Haldir respondeu levando a mão ao peito e inclinando levemente a cabeça. O elfo certamente a impressionara no momento de sua chegada, mas agora, olhando-o mais de perto, não parecia assim tão temível, era possuidor do porte de um guerreiro, sem dúvida, todavia sua elegante figura não refletia o poder destruidor que os orcs lhe atribuiam...
- De onde me conhece, senhora? - Haldir prosseguiu.
'Senhora?' Estranhou o tratamento ao qual não estava acostumada. A pergunta do elfo a fez voltar à realidade e tomar consciência do ato imprudente que acabara de cometer. E agora? O que responderia? Pensou que o melhor seria dizer a verdade, afinal, em Rohan, todos sabiam...contudo não entraria em detalhes,
- Sauron costumava dizer que nenhum homem conseguiria sustentar o olhar de Haldir de Lórien e que não suportava a idéia de que seus orcs tremessem tanto diante de seu nome – deu alguns passos em direção ao servo de Galadriel, ainda tentando compreender o motivo pelo qual as criaturas de Mordor tanto o temiam.
- Sauron? – Indagou Haldir, revelando o mesmo espanto que atingiu a todos os presentes. Entretanto, Gimli, que ainda não esquecera o incidente ocorrido há pouco, e a quem não agradava de modo algum a fama dos elfos, deteve-se em outro ponto:
- Se nenhum homem consegue sustentar o olhar dele, como ela consegue?
A estrangeira agradeceu mentalmente a intervenção do filho de Glóin, que mudou o rumo que a conversa estava tomando. Explicar seu relacionamento com Mordor era sempre algo constrangedor.
- É que eu não sou um homem, anão.
A mulher respondeu sem desviar olhar. Legolas completou:
- Os homens nunca conseguem sustentar o olhar dele, e as mulheres, nunca conseguem resistir a ele...
Risos se fizeram ouvir. Haldir apenas baixou um pouco a cabeça e sorriu recordando as investidas de que tinha de se livrar freqüentemente a fim de nunca falhar na vigilância das fronteiras da floresta. Não que as recusasse sempre, mas costumava ser seletivo. E isso o tornava ainda mais cobiçado.

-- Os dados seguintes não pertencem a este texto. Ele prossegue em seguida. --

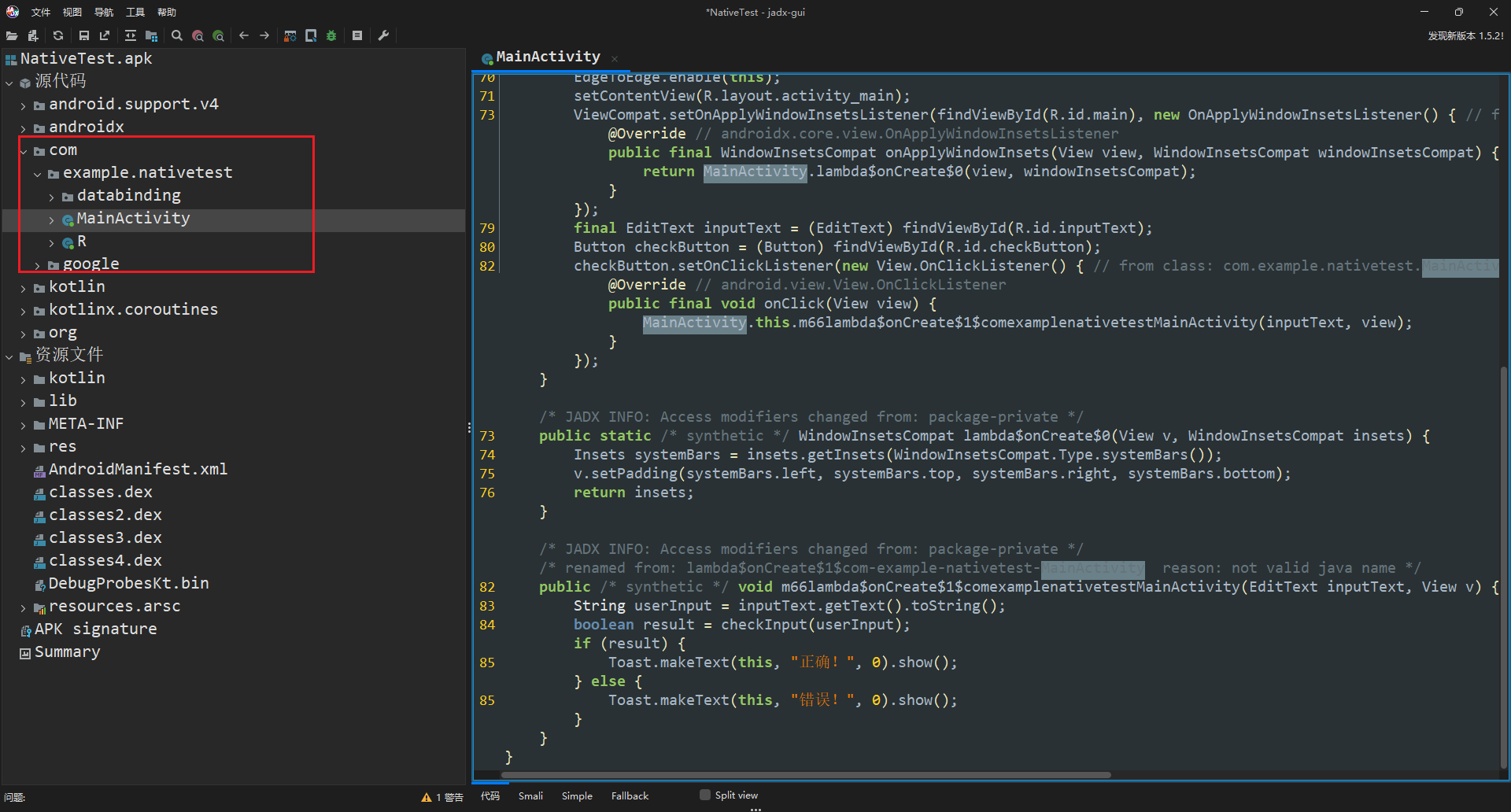Navigate back with the left arrow
This screenshot has width=1511, height=812.
tap(244, 35)
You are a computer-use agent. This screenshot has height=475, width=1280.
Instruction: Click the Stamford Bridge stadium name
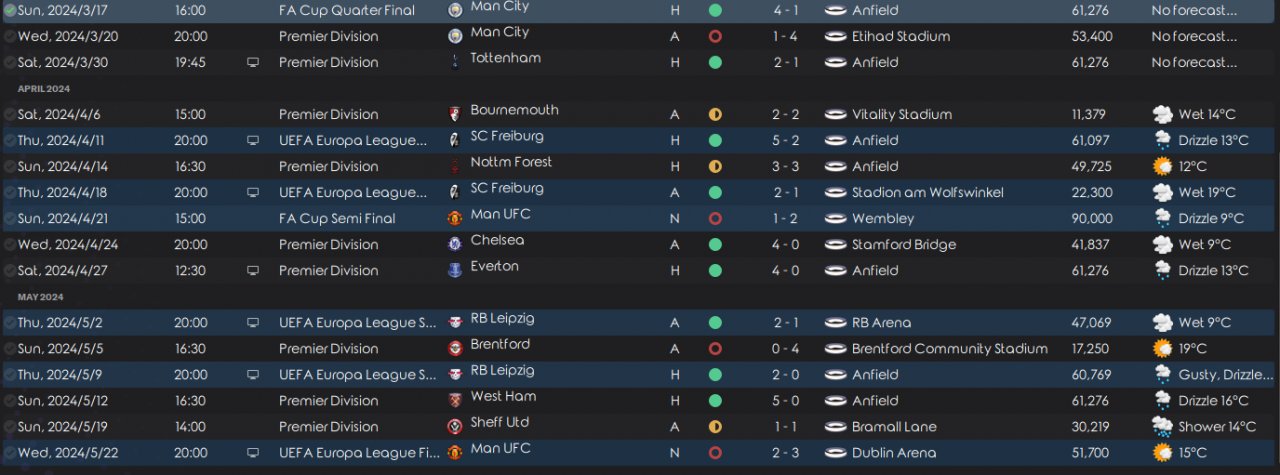904,244
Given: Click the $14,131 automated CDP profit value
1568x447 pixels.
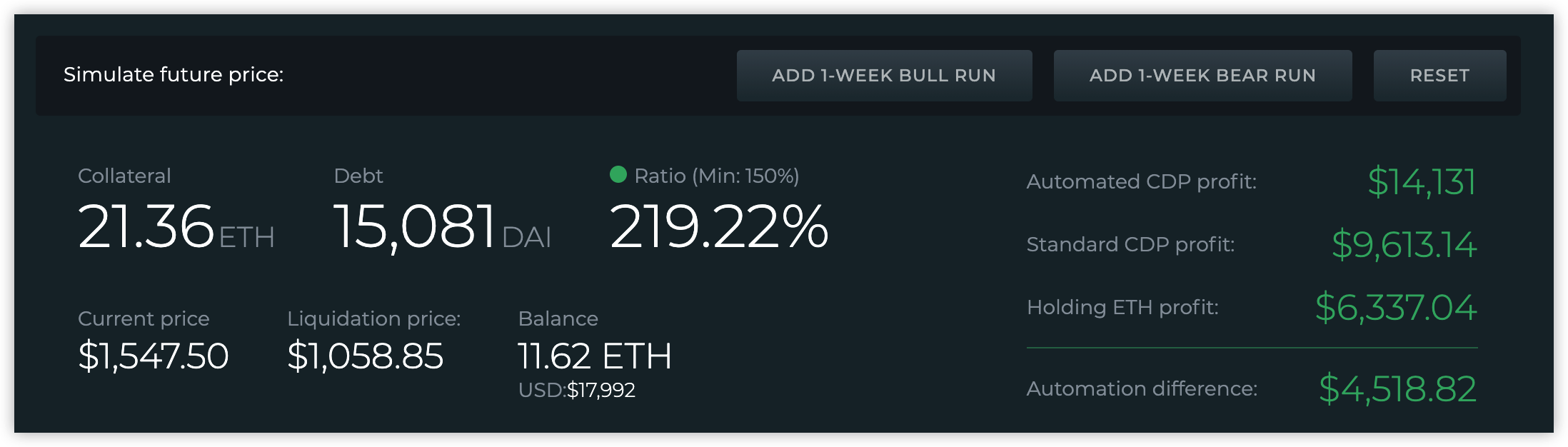Looking at the screenshot, I should [x=1421, y=181].
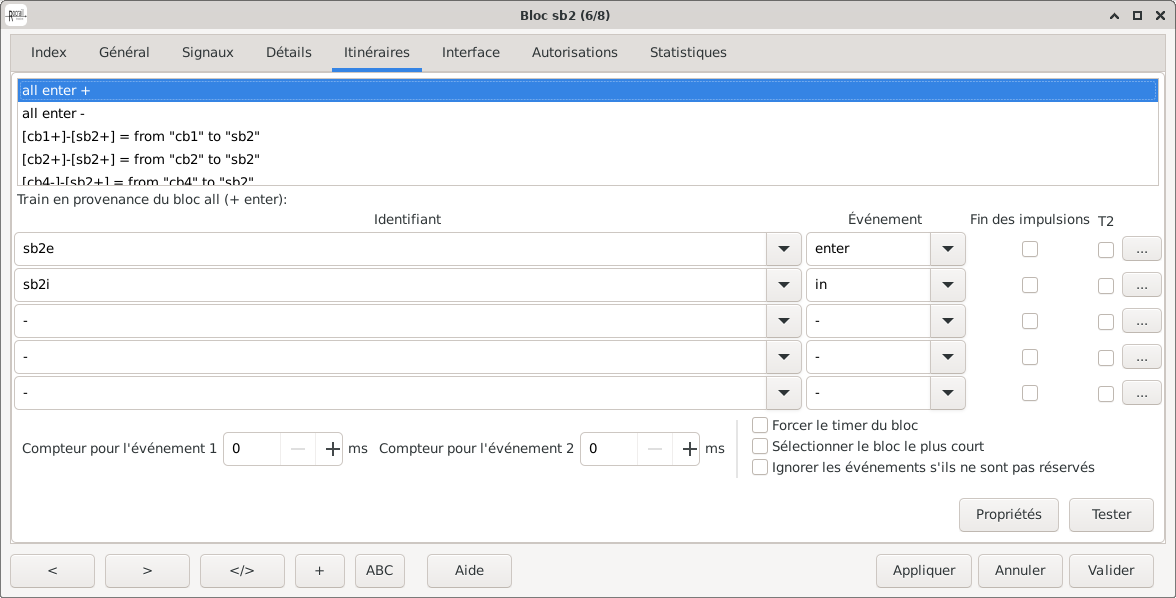Open the ... options for sb2i row
Viewport: 1176px width, 598px height.
pyautogui.click(x=1141, y=285)
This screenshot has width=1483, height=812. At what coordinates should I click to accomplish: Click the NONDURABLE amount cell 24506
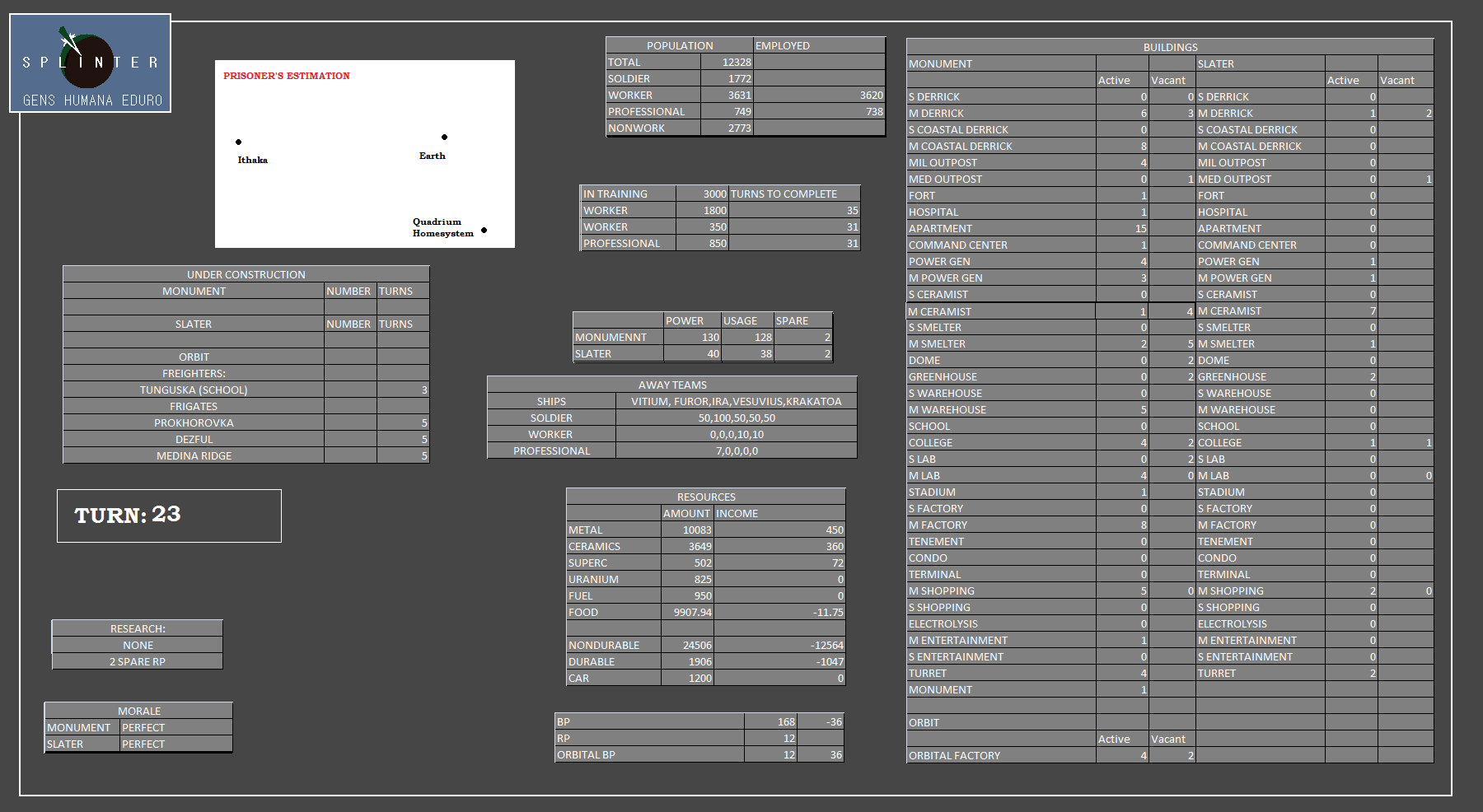click(x=686, y=646)
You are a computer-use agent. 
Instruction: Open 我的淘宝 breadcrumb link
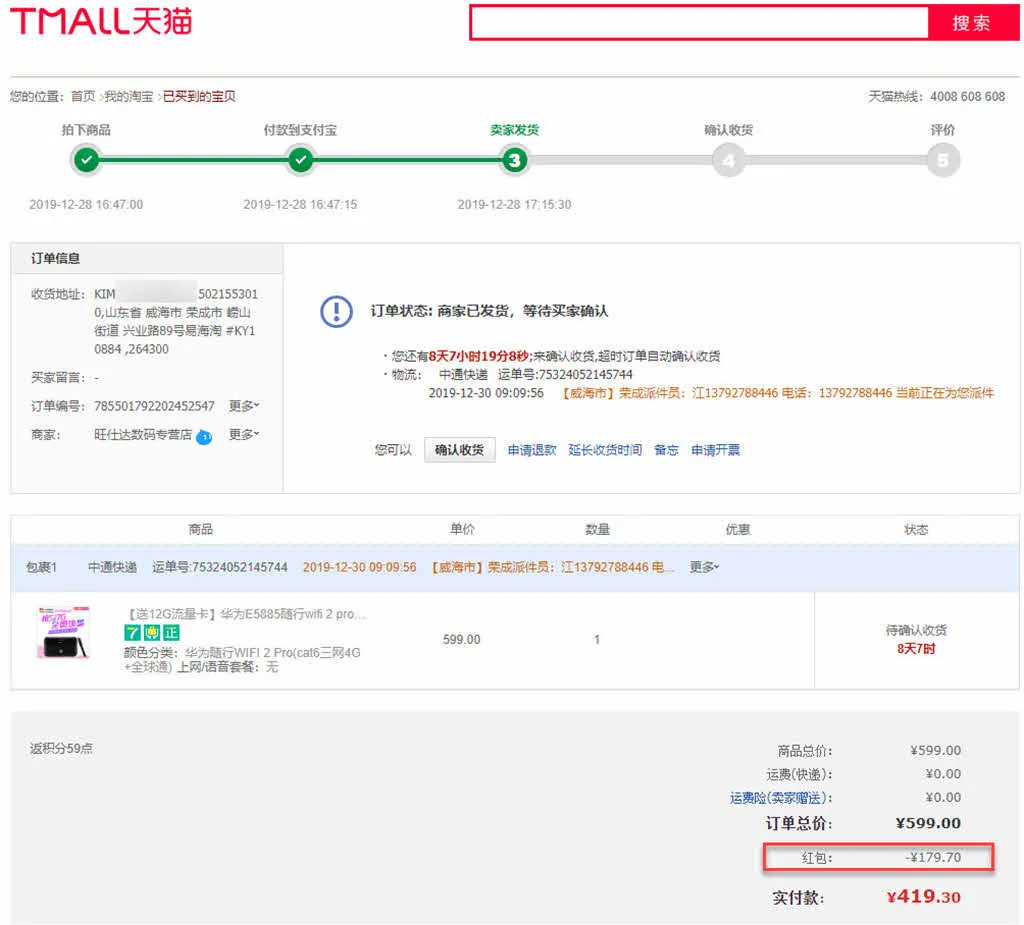[x=129, y=97]
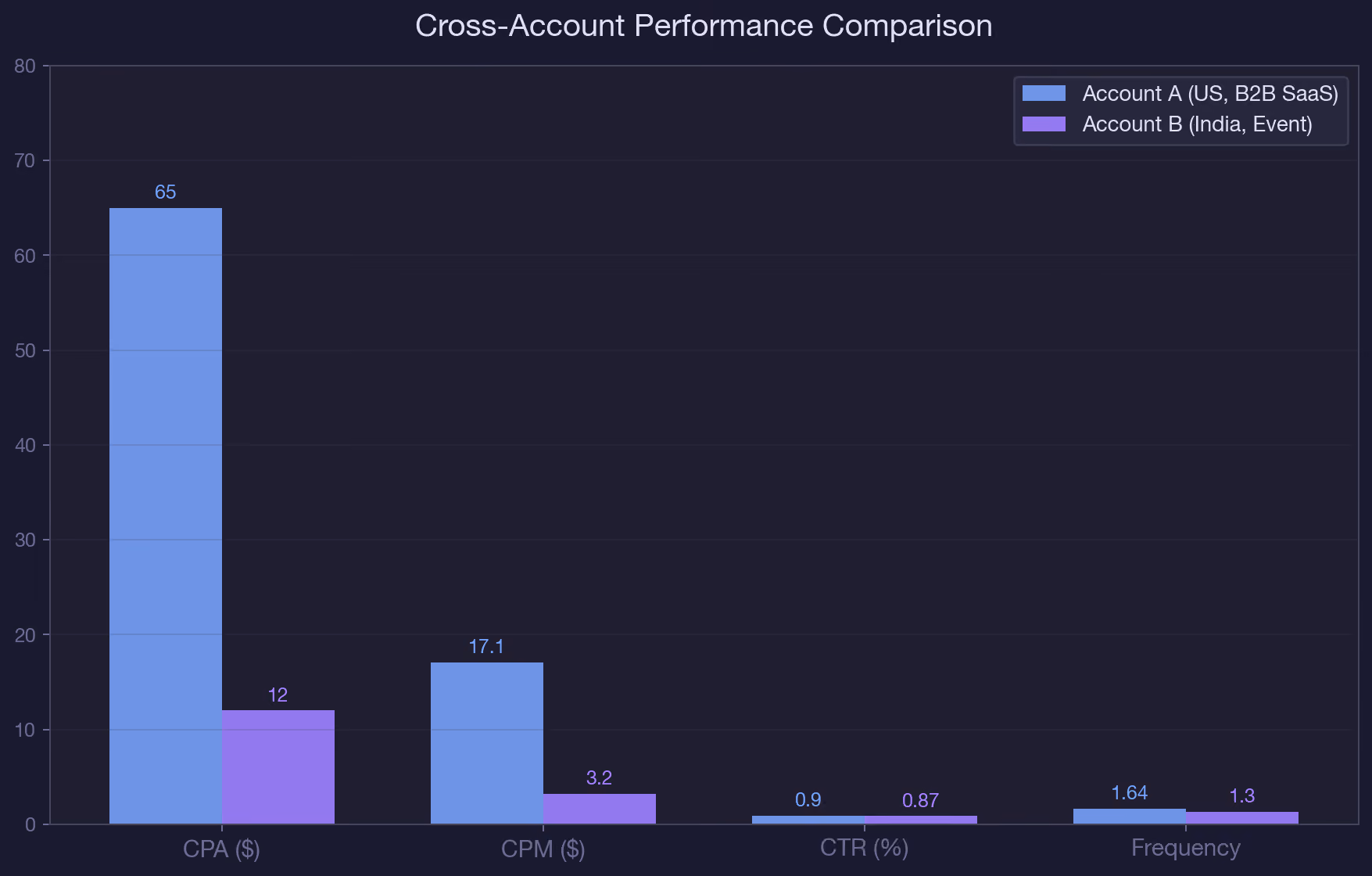The image size is (1372, 876).
Task: Click the blue CPM bar for Account A
Action: pyautogui.click(x=487, y=743)

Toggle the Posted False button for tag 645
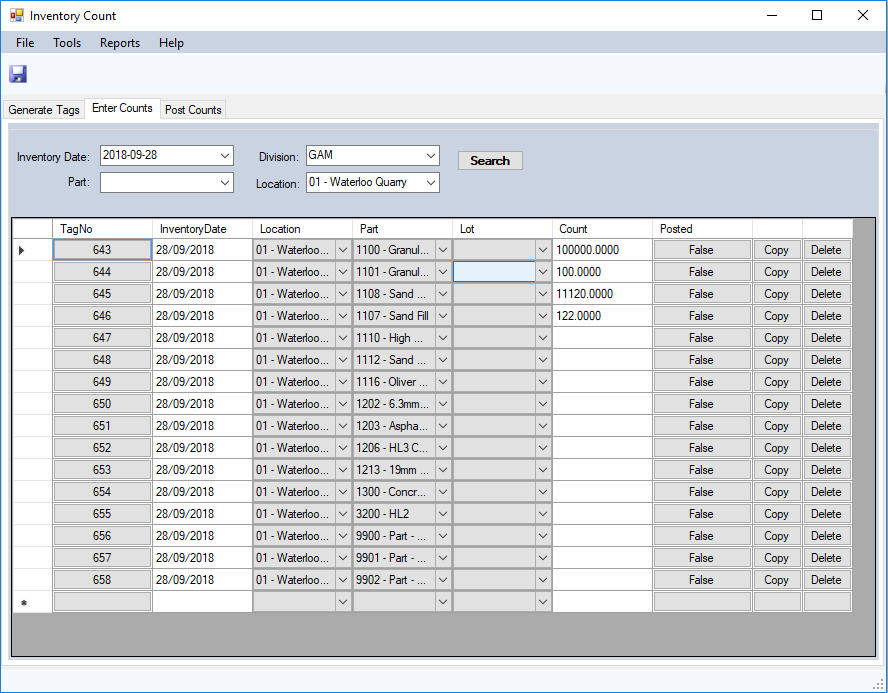(701, 294)
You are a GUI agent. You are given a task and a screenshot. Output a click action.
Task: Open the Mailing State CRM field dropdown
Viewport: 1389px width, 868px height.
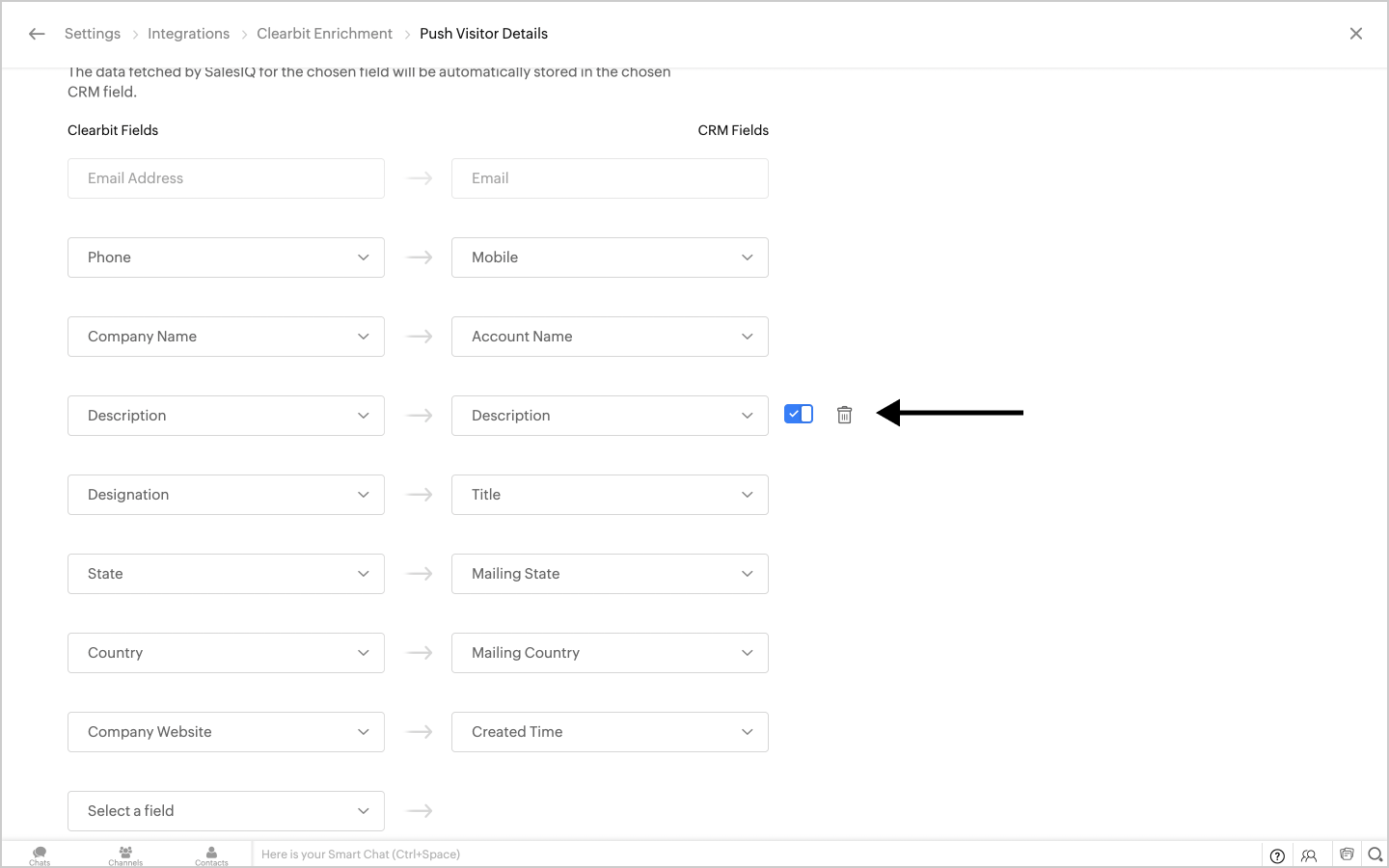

Aquela situação deixou a criada desconcertada. 'Isso é ridículo! Como permiti que chegasse a esse ponto?' Preferia ser vista com raiva do que com graça. Sem baixar o olhar ela reagiu a fim de recuperar seu orgulho:
- Então as mulheres não conseguem resistir ao seu olhar, meu senhor?
- É o que dizem – respondeu o elfo com um leve sorriso, sem perceber de imediato o deboche disfarçado na pergunta da mortal.
- Não será isso muita arrogância de sua parte?
Haldir nada disse. Não estava acostumado a ser tratado assim por uma mulher.
- Todos os de sua raça são tão convencidos quanto o senhor ou isso é privilégio seu? – provocou novamente a jovem.
Diante do silêncio do servo da senhora da luz, a criada arrematou:
- Vocês se acham mesmo melhores do que todos, não é? Não entendo por que tanta arrogância. Elfos, homens, anões e orcs... Para mim, são todos iguais.
A mortal conseguiu o que estava pretendendo. Olhares irados se voltaram para ela. A mulher percebeu que exagerara, mas agora não poderia voltar atrás. Viu o olhar penetrante de Haldir ser tomado por uma justa ira:
- Como você pode dizer uma coisa dessas? – Disse o recém-chegado agarrando o braço direito da mulher à sua frente.
A mortal não prestava muita atenção em suas palavras. Pensava apenas em seu braço sendo segurado pelo elfo. O indesejado toque masculino juntamente com a dor por ele causada fizeram com que seus instintos de autodefesa viessem à tona. Seus olhos estavam cheios de repugnância. Haldir não conseguia compreender. Já tinha visto muitos olhares se voltarem para ele com raiva, inveja, medo, mas nunca um sentimento como aquele. Como se ele lhe causasse nojo. A criada puxou uma pequena navalha que estava em sua cintura e levou-a em direção ao pescoço do Elfo, mas este não era lento como o anão e com sua outra mão segurou o antebraço da mulher. Vendo-se agora totalmente imobilizada ficou enlouquecida de ódio e empurrou o elfo com tamanha força que ela mesma caiu para trás:
- Largue-me orc maldito!
Todos perceberam nas palavras dela o sentimento que Haldir havia percebido em seu olhar. E permaneceram em silêncio sem conseguir entender.